Once the cameras stopped rolling, the Dutch-built veteran was swiftly returned to its original colours and the windscreen replaced. Now back in its previous livery, the matinee idol led quite an anonymous life with just a few aficionados knowing about the its former life as an idolised pin-up.
However, in recognition of the Spyker’s role on the silver screen and this year’s 70th anniversary, the Louwman Museum has decided to permanently return the icon to its Genevieve identity.
During the restoration required in readiness for November’s anniversary London to Brighton, traces of the original yellow film paint were discovered, both on the body and on the chassis. Images from the film were also used to restore several trim pieces – for example on the rear of the coachwork – and to reunite the correct badges with the Spyker.

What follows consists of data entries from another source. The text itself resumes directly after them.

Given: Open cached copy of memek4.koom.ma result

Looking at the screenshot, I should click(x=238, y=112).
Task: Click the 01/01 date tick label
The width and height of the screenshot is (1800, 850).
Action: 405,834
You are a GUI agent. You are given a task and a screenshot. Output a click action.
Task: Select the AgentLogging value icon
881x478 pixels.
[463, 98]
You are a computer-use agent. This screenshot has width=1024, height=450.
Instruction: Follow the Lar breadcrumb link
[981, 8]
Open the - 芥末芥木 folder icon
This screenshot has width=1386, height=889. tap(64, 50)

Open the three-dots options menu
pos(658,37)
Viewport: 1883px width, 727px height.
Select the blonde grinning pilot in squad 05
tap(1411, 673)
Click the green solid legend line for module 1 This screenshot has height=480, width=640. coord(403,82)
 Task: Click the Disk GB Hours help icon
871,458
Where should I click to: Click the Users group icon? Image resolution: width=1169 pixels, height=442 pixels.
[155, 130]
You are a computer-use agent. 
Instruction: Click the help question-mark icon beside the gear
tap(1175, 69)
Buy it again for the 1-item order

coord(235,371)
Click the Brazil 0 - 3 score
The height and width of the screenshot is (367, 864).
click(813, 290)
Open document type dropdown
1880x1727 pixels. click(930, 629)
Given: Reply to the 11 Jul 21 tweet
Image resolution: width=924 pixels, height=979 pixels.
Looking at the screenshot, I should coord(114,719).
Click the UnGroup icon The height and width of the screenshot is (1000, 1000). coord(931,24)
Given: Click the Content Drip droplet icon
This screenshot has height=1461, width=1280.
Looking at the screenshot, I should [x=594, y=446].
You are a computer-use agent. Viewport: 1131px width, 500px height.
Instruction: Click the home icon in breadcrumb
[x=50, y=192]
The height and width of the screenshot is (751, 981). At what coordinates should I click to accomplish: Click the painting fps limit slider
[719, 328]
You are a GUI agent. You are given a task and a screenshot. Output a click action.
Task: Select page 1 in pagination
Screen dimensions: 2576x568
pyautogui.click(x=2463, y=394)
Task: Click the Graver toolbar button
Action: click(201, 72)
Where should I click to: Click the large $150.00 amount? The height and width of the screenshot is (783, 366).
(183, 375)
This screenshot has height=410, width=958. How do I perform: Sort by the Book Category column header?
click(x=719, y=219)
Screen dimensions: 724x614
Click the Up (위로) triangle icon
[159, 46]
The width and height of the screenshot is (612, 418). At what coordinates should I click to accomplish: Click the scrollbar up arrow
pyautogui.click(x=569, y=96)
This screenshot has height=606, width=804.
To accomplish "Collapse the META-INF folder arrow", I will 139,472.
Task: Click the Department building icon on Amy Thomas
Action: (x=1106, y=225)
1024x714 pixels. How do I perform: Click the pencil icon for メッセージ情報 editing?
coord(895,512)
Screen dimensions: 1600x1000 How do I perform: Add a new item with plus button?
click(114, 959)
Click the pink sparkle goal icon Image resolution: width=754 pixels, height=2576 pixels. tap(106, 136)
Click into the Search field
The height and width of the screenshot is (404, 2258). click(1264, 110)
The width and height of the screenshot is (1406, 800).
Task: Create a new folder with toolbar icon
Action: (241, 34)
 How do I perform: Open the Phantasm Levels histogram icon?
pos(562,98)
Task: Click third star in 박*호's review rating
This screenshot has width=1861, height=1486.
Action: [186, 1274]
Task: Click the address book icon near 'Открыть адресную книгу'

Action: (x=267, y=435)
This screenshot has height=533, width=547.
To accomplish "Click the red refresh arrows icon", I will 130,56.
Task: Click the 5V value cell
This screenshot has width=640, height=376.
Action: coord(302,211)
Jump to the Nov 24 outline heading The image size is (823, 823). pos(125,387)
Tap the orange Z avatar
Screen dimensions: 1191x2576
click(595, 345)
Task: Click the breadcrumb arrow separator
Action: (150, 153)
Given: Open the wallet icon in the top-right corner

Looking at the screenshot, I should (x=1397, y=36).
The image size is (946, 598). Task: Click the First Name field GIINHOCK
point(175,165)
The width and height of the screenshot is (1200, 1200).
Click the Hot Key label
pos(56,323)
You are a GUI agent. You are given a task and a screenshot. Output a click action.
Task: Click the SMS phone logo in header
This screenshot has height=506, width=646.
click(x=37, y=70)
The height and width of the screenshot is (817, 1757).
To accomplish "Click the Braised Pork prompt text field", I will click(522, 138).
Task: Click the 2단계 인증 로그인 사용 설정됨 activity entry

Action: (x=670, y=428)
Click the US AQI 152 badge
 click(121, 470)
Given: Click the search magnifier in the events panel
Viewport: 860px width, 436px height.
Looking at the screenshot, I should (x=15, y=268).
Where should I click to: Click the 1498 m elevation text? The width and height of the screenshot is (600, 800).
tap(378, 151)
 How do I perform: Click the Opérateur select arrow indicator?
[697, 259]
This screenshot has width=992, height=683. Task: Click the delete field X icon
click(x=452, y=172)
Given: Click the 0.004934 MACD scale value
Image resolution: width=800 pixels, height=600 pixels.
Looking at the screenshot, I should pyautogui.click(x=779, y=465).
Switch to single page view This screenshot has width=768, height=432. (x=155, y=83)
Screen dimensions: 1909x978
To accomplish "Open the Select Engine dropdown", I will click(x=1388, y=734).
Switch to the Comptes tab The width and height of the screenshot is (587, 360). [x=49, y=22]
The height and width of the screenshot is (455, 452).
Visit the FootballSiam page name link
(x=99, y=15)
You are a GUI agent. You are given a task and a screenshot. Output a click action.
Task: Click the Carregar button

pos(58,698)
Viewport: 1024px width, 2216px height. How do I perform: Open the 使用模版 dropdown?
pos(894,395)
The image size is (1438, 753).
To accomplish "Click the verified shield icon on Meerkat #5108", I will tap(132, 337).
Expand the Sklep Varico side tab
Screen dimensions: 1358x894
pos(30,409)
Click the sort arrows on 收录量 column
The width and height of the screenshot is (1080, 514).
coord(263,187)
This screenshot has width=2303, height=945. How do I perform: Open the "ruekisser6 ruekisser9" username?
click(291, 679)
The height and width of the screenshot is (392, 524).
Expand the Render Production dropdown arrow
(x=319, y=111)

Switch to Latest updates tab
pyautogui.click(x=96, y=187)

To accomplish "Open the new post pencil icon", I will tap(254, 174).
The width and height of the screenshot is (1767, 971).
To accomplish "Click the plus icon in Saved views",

The windscreen is now detachable so, when the Spyker is on display in the museum, it can be without its windscreen but, for use on the road, such as during the famous Veteran Car Run, the screen can be easily fitted thus protecting the driver and passengers from the elements.
Having meticulously facelifted the Spyker, the Louwman Museum is kindly loaning both it and Genevieve to The National Motor Museum in Beaulieu where the pair will be displayed during the school summer holidays and early autumn.
Both cars will also be on show in London at the St James’s International Concours to be staged on Malborough Road, Westminster on Saturday 4 November as the perfect curtain-raiser to this year’s very special RM Sotheby’s London to Brighton Veteran Car Run.
Spyker 12/16 HP Double Phaeton
The Spyker dates from 1905. The chassis was built in the Netherlands but the coachwork is by the then London dealer. The body was originally painted green in combination with a black chassis and yellow wheels. For the Genevieve film, however, the producers changed the body colour, but had it reinstated to green paintwork after completion of the film. The Spyker returned to the Netherlands in the early 1960s when it was restored. Since then the car remained untouched, even after it was acquired by the Louwman Museum in 2004… until now!
Darracq 12 HP ‘Genevieve’
The Darracq named Genevieve is fitted with a twin-cylinder engine that produces 12hp. It was built in 1904. It had been well-used before being abandoned only to be subsequently rediscovered in East London among piles of junk shortly after World War II. The new owner later found a two-seater body but had neither time nor money for a full restoration. The Darracq was then sold and the new owner completed the restoration. Following the success of the film, the car attracted so much attention that the owner got tired of all the publicity and sold the car. Genevieve then resided in a museum in Australia for 40 years before being acquired by the Louwman Museum in the 1990s and returned to Europe.
Genevieve - the movie
The comedy film is about two couples aboard a 1904 Darracq named ‘Genevieve’ and a rival 1905 Spyker taking part in the annual London to Brighton Run. The men challenge one another to a race on the way back from Brighton to London. The stake was initially £100 but then became the Darracq. The finish is on Westminster Bridge. During the return trip, the rivals do their utmost to be the first to arrive in London, including sabotaging one another's car. The film was first shown in cinemas in England in 1953.